### What this task involves
The answer should hold nothing but the lines from the one with "This screenshot has width=1277, height=769." through the end of the listing below, each exactly as written.

### Provided records
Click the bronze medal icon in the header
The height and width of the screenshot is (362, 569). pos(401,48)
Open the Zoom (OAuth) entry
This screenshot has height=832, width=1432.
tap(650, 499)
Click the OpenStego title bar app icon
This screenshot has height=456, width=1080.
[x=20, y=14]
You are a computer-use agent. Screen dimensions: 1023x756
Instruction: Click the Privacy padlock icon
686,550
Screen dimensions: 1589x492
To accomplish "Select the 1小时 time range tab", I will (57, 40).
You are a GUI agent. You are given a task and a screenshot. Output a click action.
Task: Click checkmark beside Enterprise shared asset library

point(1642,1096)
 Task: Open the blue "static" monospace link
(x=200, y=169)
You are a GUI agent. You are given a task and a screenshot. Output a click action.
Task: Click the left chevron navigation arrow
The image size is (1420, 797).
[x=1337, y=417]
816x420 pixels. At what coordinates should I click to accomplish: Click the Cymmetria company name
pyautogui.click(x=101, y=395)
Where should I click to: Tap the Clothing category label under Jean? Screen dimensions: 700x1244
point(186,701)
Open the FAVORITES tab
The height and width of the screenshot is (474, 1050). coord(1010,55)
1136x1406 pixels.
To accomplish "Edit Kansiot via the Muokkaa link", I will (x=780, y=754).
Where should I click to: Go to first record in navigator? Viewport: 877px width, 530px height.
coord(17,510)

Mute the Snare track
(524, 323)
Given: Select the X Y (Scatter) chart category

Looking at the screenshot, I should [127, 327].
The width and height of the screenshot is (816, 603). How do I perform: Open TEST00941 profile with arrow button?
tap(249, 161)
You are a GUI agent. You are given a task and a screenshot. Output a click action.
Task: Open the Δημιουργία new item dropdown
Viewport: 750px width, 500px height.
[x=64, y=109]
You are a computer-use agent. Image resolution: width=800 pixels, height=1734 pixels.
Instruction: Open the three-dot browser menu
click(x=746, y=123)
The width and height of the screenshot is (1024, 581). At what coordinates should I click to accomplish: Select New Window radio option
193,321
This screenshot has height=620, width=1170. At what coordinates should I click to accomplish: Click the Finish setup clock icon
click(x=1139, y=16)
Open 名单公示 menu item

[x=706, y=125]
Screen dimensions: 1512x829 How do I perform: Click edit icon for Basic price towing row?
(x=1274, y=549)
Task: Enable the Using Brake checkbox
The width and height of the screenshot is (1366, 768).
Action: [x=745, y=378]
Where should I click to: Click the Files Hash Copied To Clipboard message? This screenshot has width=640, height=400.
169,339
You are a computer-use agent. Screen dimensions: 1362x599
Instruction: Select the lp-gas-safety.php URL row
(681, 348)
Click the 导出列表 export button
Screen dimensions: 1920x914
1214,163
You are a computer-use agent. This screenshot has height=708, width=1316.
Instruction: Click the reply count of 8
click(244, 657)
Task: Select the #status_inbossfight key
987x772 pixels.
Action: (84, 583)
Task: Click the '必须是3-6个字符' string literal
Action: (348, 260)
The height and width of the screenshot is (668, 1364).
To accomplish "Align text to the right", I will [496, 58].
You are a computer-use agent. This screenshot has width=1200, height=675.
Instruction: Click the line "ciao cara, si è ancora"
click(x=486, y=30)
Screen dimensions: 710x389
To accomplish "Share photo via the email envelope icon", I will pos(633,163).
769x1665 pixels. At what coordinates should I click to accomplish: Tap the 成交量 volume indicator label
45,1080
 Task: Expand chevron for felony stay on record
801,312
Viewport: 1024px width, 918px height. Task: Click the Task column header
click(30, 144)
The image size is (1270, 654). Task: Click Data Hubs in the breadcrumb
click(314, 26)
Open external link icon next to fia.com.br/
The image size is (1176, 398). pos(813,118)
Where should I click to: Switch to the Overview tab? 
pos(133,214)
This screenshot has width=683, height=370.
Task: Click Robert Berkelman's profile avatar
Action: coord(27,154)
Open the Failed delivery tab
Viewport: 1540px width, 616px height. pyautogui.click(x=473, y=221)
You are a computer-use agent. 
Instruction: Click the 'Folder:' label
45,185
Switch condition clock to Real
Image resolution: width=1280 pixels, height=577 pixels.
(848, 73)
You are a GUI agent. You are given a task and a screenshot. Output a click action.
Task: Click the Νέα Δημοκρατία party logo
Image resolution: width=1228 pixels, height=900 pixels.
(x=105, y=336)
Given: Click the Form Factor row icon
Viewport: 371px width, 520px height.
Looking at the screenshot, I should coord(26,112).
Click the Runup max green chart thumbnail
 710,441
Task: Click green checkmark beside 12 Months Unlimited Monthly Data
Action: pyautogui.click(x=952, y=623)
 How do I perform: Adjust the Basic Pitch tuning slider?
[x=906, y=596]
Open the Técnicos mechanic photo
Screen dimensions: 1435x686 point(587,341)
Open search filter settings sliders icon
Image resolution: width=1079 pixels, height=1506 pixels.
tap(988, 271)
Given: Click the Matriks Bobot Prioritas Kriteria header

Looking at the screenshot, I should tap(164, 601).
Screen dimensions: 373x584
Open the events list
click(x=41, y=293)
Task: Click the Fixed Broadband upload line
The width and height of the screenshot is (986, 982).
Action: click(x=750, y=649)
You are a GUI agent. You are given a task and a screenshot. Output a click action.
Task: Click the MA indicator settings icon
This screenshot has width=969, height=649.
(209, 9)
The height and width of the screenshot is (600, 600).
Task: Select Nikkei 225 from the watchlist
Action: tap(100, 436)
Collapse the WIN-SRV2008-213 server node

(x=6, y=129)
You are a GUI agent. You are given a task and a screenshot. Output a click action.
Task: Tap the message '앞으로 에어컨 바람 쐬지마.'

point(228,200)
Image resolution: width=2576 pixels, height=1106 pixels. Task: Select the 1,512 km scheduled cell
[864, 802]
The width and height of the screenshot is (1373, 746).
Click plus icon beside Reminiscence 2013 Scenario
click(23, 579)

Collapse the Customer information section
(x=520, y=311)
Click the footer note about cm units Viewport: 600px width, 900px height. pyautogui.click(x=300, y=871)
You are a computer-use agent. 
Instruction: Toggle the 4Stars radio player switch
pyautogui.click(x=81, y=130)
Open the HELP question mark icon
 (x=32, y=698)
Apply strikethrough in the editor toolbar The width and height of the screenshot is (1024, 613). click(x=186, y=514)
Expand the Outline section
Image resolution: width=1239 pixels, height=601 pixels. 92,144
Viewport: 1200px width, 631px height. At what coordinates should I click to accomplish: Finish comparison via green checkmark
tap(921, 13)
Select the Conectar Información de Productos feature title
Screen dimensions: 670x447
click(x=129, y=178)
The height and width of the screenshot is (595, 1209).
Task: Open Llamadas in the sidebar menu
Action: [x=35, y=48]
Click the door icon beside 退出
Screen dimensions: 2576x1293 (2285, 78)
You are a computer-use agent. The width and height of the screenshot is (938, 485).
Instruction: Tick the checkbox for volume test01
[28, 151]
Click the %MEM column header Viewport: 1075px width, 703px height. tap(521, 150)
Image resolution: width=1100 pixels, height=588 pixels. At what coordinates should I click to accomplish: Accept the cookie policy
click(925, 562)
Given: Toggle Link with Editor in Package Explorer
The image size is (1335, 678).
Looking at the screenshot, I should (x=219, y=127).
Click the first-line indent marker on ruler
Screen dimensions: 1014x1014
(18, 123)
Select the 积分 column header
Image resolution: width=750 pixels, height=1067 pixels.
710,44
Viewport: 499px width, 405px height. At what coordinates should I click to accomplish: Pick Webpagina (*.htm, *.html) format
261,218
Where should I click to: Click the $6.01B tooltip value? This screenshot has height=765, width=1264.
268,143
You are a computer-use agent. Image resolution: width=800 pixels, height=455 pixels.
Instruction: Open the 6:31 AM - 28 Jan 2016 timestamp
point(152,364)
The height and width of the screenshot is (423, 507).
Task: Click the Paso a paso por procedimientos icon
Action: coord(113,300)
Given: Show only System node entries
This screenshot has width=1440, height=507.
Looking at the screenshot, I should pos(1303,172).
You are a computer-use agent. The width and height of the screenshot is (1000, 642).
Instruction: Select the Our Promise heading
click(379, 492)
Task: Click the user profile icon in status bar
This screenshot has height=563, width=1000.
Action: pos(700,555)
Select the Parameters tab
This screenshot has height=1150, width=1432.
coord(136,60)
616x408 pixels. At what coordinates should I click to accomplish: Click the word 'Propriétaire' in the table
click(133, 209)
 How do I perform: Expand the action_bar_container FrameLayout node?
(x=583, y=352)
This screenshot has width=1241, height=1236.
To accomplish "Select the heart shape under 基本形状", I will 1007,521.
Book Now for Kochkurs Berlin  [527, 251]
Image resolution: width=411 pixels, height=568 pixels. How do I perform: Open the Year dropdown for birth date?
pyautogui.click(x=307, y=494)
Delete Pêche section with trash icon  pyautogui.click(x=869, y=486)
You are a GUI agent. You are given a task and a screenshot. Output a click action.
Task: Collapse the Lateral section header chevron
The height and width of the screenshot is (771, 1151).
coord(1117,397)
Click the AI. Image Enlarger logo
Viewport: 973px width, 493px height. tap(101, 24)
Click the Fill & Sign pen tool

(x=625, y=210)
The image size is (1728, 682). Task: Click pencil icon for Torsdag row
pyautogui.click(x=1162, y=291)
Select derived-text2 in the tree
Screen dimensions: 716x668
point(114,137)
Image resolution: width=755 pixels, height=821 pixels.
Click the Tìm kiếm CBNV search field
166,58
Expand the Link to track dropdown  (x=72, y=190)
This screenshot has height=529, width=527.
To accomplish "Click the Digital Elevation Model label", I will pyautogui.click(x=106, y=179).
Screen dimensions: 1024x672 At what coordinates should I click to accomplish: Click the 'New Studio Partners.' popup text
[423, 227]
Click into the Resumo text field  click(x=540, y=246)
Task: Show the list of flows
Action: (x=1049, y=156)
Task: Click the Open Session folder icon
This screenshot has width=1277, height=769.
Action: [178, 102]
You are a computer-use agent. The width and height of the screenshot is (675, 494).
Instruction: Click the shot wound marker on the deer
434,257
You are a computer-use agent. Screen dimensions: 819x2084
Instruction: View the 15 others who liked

### Response area
This screenshot has width=1277, height=769.
Action: [178, 102]
You are a computer-use agent. The width and height of the screenshot is (675, 494).
Instruction: Click the shot wound marker on the deer
434,257
You are a computer-use agent. Screen dimensions: 819x2084
Instruction: View the 15 others who liked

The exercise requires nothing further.